Shouldn't it print "Intel(R) Gen9 HD Graphics NEO" 4 times since I requested 4 GPUs?
Or does it print "Intel(R) Gen9 HD Graphics NEO" once for each type instead of once for each distinct device?

AbhishekD_Intel · ‎11-13-2020

Hi,

Moving towards your 1st question (How does it guarantee that each MPI rank gets exactly one GPU?)

When you will launch 1 process per node(-n 4 -ppn 1) at that time it is guaranteed that each of your ranks will have exactly one iGPU. Because iGPU is associated with a particular node.

But if you launch multiple processes on a single node(ref the above screenshot) at that time your iGPU of that node will get shared across the processes.

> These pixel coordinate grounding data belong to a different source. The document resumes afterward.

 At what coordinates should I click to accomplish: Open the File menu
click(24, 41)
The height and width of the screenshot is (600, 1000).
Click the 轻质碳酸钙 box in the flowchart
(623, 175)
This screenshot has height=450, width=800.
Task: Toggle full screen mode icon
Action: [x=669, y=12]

In your 2nd question, with single-process you are getting GPU size as 2, this is because there are two backends available OpenCL and Level0. So before running the above code specify the backend so that your code will search for that particular backend.

Try below commands:

export SYCL_BE=PI_LEVEL0

mpirun -n 1 ./<executable>

Hope this will solve your issue.

Please let us know if you have any issues while executing the above commands.

Warm Regards,

Abhishek

breyerml · ‎11-13-2020

Thanks for your answer.

So it's only possible to specify one GPU per MPI rank because I would launch one MPI process per node and one node contains only one GPU?

How could I do this, if one node contains multiple GPUs?
For example, say one node contains 4 GPUs. Then I would need to launch 4 MPI processes, one for each GPU on the node. In this case, how can I specify one MPI rank per GPU?
(for example, in the case of NVIDIA GPUs I currently use a hack with CUDA_VISIBLE_DEVICES)

(I need to launch one MPI rank per GPU since hipSYCL doesn't currently support multiple GPUs.)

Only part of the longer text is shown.